Extract provided:
— START —

The lcc-win compiler features a string library without any zero
termination.

I have discussed this subject many time in this group, full of
retrograde people that LOVE zero terminated strings. I have had
my dose of them and will not answer any of their "arguments".

jacob

 

[JC]

You'll notice I did heed your desire
for me to reply in-thread

Thanks!

Please cite the C standard for your claim that the length of a C string
is limited *only* by available memory.

In fact, the maximum length of a string is not even limited by
available memory. [7.1.1.1] (in C99, TC2) defines a "string" and does
not define a limit on its length. There is no number that exists such
that if the length of a string exceeded that number, it would not be
considered a "string" as defined by the standard. The maximum length
of a string is actually infinite.

In practice, the maximum length of a string is a function of the
amount of storage space available where you are storing the string
(the standard does not restrict it's definition of a string to include
only data that resides in memory as opposed to, say, on disk), and
also of the methods you are using to access that data.

— END —

Dataset content:
— START —

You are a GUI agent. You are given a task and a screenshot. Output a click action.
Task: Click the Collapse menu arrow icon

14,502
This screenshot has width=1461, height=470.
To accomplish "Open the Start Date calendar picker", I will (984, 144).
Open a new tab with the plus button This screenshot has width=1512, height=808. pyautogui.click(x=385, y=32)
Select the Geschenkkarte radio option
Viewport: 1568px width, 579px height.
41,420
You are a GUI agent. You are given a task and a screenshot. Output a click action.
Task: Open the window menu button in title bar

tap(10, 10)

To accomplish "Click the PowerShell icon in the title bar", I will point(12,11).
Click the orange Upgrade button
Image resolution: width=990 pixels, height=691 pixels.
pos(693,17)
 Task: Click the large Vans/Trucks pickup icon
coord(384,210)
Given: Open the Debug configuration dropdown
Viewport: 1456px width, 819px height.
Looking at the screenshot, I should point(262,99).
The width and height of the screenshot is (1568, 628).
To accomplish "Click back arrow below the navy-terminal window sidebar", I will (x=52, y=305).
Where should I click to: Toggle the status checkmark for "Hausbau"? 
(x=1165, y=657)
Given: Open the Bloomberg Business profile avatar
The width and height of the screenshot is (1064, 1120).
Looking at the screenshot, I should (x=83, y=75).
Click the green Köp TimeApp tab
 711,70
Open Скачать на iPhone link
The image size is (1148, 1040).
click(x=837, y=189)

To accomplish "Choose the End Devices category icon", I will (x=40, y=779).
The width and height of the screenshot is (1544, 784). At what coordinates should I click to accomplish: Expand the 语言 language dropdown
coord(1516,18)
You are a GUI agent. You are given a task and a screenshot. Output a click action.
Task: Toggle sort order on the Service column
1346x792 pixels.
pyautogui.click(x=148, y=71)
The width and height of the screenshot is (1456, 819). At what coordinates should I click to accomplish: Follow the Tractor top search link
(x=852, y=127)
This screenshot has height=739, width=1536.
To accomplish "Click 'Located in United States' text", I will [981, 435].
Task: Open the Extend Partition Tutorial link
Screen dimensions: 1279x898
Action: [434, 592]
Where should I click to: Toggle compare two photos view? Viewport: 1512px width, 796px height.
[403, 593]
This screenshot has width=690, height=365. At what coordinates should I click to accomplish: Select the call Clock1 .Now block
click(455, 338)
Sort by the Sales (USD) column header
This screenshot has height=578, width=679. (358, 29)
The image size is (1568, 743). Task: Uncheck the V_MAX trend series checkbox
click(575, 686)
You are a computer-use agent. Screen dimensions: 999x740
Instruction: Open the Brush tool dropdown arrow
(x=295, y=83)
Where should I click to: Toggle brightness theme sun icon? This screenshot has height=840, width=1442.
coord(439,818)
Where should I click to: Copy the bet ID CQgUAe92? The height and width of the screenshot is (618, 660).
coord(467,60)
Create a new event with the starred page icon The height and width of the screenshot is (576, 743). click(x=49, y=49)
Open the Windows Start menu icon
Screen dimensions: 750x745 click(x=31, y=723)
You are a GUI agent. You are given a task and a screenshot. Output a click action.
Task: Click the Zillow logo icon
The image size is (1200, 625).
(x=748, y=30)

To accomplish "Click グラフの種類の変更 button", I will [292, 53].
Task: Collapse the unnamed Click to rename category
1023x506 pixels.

— END —

Task details: Continue the forum exchange on the maximum length of a C string from its last sentence, keeping the same voice.

Response to this task:
For example, strings in memory are, in practice, limited by the
maximum value of size_t (including the null), since that's the largest
block of memory you would be able to allocate using standard functions
like malloc(). The size_t maximum in memory, however, is only a
consequence of how you would obtain the memory to store the string in,
and is independent of the definition of a string. The behavior of
strlen() is also not defined if the string length exceeds size_t,
although that does not in itself place any limits on the maximum
length.

As another example, a string residing in a file on a disk or other
medium is limited only by available space on that medium. While you
may not necessarily be able to directly access it with C's string
functions (instead having to read it sequentially with functions like
fgetc()), it still does not violate the definition of a string: "a
contiguous sequence of characters terminated by and including the
first null
character." [7.1.1.1]

In that example, any limits on the maximum size of a file that an
implementation of fopen() can deal with are only a matter of
inconvenience. You could concoct a scheme of storing a string in
multiple files, opened with fopen(), accessing it only sequentially
(note that the C standard does not include a random-access requirement
in the definition of a string), and it still is, in fact, a C string.

You may be thinking of the maximum length of a string literal. AFAIK
the standard does not define a limit on that, either, but I have
encountered compilers with limits (I've had issues with GCC in the
past -- I don't recall the version or the length, 4096 rings a bell).
The maximum length of a string literal does not affect the maximum
length of a string.

Jason

 

[JC]

You'll notice I did heed your desire
for me to reply in-thread

Thanks!

Please cite the C standard for your claim that the length of a C string
is limited *only* by available memory.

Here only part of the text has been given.